Private health insurance will cost Australians even more from next year after the government gave insurers permission to bump up premiums, begging the question, is the cover worth the cost?
Insurance companies will increase premiums by an average of 3.25 per cent from next year, costing individuals and families an extra $1.14 and $2.35 per week more respectively.
This additional cost adds to an already expensive industry, full of complex policies that still yield frequent horror stories about patients having to fork out thousands in unexpected gap fees.
So here at The New Daily, we’ve done the homework for you to figure out when – if ever – private health insurance is necessary.
What does private health insurance actually cover?
The core advantage of private health insurance is that you may be able to choose your doctor and the hospital you’re treated in at a time that suits you.
It also covers services not covered by Medicare such as physiotherapy, optometry, general dental, and so on.
What no one really explains is that some fundamental medical services, such as GP visits, consultations with specialists (in their rooms) and diagnostic imaging and tests are not covered by private health insurance, but are paid for, or partly paid for, by Medicare.
Private health insurance also may not cover the total cost of the doctors’ services provided to you in hospital, which in turn may leave you with an out-of-pocket expense called a ‘gap’.
Average policy cost
From the Medibank website, the most basic hospital policy (with general treatment), which provides cover for accident-only hospital services with an excess of $500, costs $18.10 per week.
The most generous cover, without excess and covering all types of services, costs $79.64. On top of that fee, you may have to pay gap fees for certain treatments.
The government has also recently restructured the system into gold, silver, bronze and basic categories to make private health insurance easier to understand.
Comparison site Canstar has crunched the numbers and found the range of premiums is huge, from $270 for silver and $240 for gold a month.
“When you consider that the policies are providing similar levels of cover, there are policies where people are paying too much.

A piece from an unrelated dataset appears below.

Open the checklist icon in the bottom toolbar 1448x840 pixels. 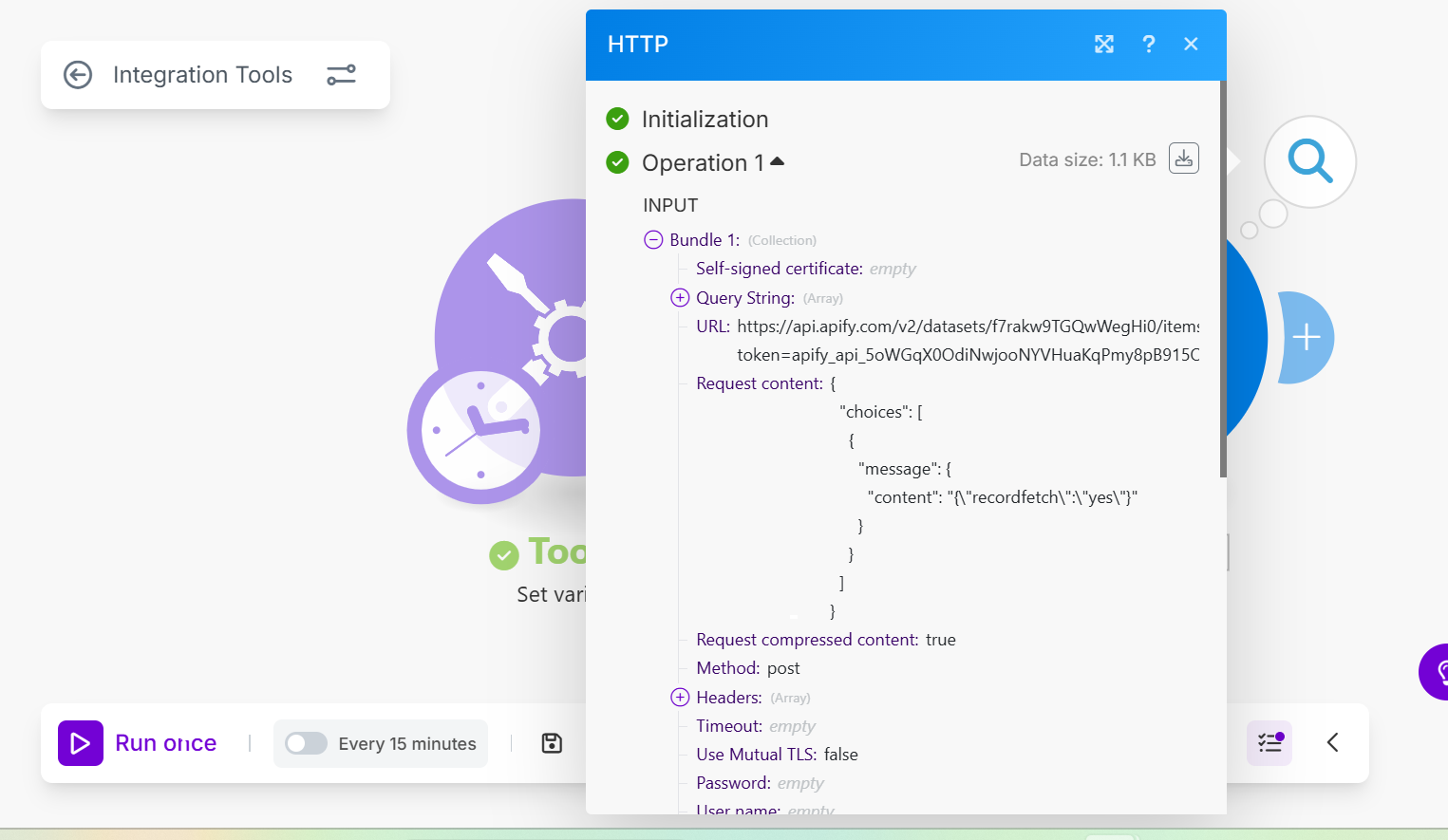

The difference amounts to almost $3250 a year for silver policies,” a Canstar spokesperson said.
Choice says generally singles and couples lose out when it comes to extras, while families and people aged 55 to 74, who make the most claims on their extras cover benefits and therefore receive a much larger average benefit per person, are the clear winners.
The Grattan Institute’s health program director, Dr Stephen Duckett, says there also tax benefits for high income earners if they take out health insurance.

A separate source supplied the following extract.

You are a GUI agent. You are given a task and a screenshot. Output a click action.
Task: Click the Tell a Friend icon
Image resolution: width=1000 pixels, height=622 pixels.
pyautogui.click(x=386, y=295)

“High income earners can avoid the Medicare Levy Surcharge of 1 per cent of taxable income, which kicks in at $90,000 for singles and $180,000 for couples,” he said.
That said, the latest Census data showed 80 per cent of people aged 30 to 39 earn less than $90,000.
Value: Who is getting bang for their buck?
Not young people, according to Dr Duckett.
“People under 30 almost never will recover their costs of their health insurance premiums in terms of their use,” Dr Duckett told The New Daily.
“This age group rarely uses health services, so the value of health insurance is much less valuable for them.”
“Effectively, young people are cross subsidising older people,” Dr Duckett said.
“For young people, the premiums are greater than their expected use.”
So who actually needs it? According to all the experts we spoke to, private health insurance is more about choice rather than need, especially in Australia.
“My view is that the public health system [in Australia] is good on more or less any international comparison you care to think about,” Dr Duckett said.
That said, it can be advantageous for some, provided they are aware of all the gap fees, tax incentives and exclusions available to them.
It can also be beneficial for older people who are more likely to need elective surgery – such as hip replacements – and want to avoid public sector waiting times, Dr Duckett said.
Health economist and senior lecturer at the University of Adelaide Dr Terence Cheng said taking up private health was worthwhile for individuals who were likely to opt for private hospital care.
“Many younger individuals choose private obstetric care for the choice of their doctor and for hospital stays in private wards with better amenities,” he told The New Daily.
However, Dr Cheng said it was important to bear in mind that individual policies and health care providers have different rules, which can include additional charges that are often not known in advance.
What about during pregnancy?
Pregnancy is one area that directly affects the young, and it’s also where insurance companies can often make the most money.
However, Choice says pre- and post-natal birth care in the private system is free and tends to be very high quality – and hard to beat in terms of value.
Many people also don’t realise most health insurance policies require you take out the pregnancy cover at least 12 months before you have a baby.
The only time it’s advantageous is if you want to choose your own private obstetrics care or have your own private hospital room during birth.
But be warned: many of the lower-cost policies don’t cover obstetrics, or pay restricted benefits that will only cover you as a private patient in a public hospital.
If you’re planning a pregnancy, it’s worth checking to see that your policy covers these areas and whether your child is automatically covered after the birth, or if you need to change to a family policy.
To borrow from Choice: if you’re a single, young person or a young couple, don’t buy insurance.
Instead, put the same amount of money that you’d pay for premiums into a high-interest savings or deposit account, and leave it there, to take out until you’re ready.
And if you’re over 50? Do your research very carefully – it will save you thousands.